How Jaguar Land Rover can still win its Land Rover Defender IP case against Ineos

09.08.2020

I haven’t read the full judgement of the Land Rover Defender case, where Jaguar Land Rover sought to protect the shape of the original Defender under trade mark law, to prevent Ineos from proceeding with the Grenadier.
   According to Bloomberg, as reported in Automotive News, ‘The judge upheld the findings by the IP Office that while differences in design may appear significant to some specialists, they “may be unimportant, or may not even register, with average consumers.”’
   On the face of it, this would appear to be a reason for upholding JLR’s claim—but the Indian-owned Midlands car maker seems to have muddled the cause of action it was supposed to have taken.
   I’ve already taken issue with its inability to protect the L538 Range Rover Evoque shape in China under that country’s laws, and while that judgement was eventually overturned in JLR’s favour, the company could have saved itself a great deal of stress had it filed its registration in time. It had been ignorant of Chinese law and wasted time and resources pursuing Ford Motor Company affiliate Landwind for its Range Rover Evoque clone, the X7. I sense Landwind could have afforded the ultimate fine.

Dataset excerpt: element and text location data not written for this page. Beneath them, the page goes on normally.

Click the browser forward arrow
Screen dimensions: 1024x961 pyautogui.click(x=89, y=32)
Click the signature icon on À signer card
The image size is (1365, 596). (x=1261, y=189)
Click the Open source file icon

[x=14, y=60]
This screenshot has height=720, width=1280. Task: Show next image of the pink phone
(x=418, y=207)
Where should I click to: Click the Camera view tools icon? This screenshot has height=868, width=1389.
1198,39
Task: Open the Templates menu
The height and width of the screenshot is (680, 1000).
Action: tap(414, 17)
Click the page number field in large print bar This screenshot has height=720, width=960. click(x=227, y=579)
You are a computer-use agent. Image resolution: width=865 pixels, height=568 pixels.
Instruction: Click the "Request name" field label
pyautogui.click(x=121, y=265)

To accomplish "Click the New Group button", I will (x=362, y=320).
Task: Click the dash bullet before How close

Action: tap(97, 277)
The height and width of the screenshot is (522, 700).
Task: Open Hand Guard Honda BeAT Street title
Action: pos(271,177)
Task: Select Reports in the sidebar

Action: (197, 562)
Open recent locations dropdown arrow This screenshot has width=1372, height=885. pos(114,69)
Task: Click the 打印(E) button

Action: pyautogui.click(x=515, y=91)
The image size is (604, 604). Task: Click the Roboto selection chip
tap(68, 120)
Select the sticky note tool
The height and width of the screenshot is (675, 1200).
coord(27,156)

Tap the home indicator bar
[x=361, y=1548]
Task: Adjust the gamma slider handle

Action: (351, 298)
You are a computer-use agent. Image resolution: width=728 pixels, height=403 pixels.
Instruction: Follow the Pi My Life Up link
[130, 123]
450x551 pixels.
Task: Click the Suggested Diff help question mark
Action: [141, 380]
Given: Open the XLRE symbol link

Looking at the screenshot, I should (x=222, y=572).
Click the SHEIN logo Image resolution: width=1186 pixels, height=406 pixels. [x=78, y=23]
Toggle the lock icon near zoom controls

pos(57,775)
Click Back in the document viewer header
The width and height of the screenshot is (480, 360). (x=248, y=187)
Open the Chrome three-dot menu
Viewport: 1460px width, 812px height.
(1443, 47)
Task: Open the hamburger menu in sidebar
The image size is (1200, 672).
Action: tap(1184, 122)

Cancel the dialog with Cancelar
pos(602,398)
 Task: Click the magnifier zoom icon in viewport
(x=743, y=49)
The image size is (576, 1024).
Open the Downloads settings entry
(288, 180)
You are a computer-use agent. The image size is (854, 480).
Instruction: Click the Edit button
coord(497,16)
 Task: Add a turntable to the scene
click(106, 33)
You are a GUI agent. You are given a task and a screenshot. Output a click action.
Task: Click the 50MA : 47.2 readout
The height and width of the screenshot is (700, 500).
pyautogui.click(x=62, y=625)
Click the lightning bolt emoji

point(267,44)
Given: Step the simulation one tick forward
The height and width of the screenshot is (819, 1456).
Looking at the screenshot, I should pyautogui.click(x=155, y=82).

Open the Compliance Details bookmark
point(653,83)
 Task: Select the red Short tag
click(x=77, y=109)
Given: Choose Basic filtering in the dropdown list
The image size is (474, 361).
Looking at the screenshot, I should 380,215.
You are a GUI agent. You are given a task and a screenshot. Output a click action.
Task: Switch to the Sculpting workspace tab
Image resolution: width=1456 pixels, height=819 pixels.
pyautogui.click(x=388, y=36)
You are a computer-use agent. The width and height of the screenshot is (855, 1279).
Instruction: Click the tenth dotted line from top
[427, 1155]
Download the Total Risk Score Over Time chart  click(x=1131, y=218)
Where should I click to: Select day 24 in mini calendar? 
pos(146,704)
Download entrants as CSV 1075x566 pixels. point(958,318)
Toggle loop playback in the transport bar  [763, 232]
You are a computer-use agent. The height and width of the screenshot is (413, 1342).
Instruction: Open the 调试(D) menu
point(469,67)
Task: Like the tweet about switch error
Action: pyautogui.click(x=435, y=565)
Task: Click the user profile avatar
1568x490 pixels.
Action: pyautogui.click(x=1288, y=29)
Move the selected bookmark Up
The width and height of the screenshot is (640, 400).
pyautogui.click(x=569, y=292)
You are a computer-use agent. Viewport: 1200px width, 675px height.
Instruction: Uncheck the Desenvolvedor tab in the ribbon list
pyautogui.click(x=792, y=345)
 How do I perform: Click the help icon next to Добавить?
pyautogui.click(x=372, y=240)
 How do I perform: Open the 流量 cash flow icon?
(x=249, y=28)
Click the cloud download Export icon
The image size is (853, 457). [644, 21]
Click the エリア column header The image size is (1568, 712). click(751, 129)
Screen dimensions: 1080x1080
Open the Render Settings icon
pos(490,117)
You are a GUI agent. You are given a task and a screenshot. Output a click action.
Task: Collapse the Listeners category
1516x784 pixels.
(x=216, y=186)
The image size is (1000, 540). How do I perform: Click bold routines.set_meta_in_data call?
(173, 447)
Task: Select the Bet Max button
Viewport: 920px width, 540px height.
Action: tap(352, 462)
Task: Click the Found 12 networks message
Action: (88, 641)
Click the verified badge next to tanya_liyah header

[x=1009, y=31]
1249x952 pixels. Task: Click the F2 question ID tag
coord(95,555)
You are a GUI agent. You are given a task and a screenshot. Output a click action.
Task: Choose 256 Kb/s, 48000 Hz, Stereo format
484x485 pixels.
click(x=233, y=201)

   Here I think arguing copyright might have been a better method. The Land Rover Station Wagon shape hails from 1949, and with 75 years’ protection, the company is covered till 2024. You don’t need to show a registration, and the onus of proof, once objective similarity is found, is on the defendant. That test of objective similarity, unlike that in trade mark, is not based on what the average consumer thinks, but on what specialists think. And the scenes à faire doctrine has been adopted by precedent in the UK.
   Maybe that was the game plan all along: to fail here, and to proceed using copyright later. I’m sure the plaintiff knows this. Now, armed with the judgement’s findings—that the differences are insignificant— Jaguar Land Rover can pursue a copyright claim using these as evidence.
   To me, the Grenadier is sufficiently similar. Some point to the Puch G as another source of inspiration but I can’t see it. And since a court has ruled that they can’t see it, either, then Jim Ratcliffe and Ineos had better not break out the champagne just yet.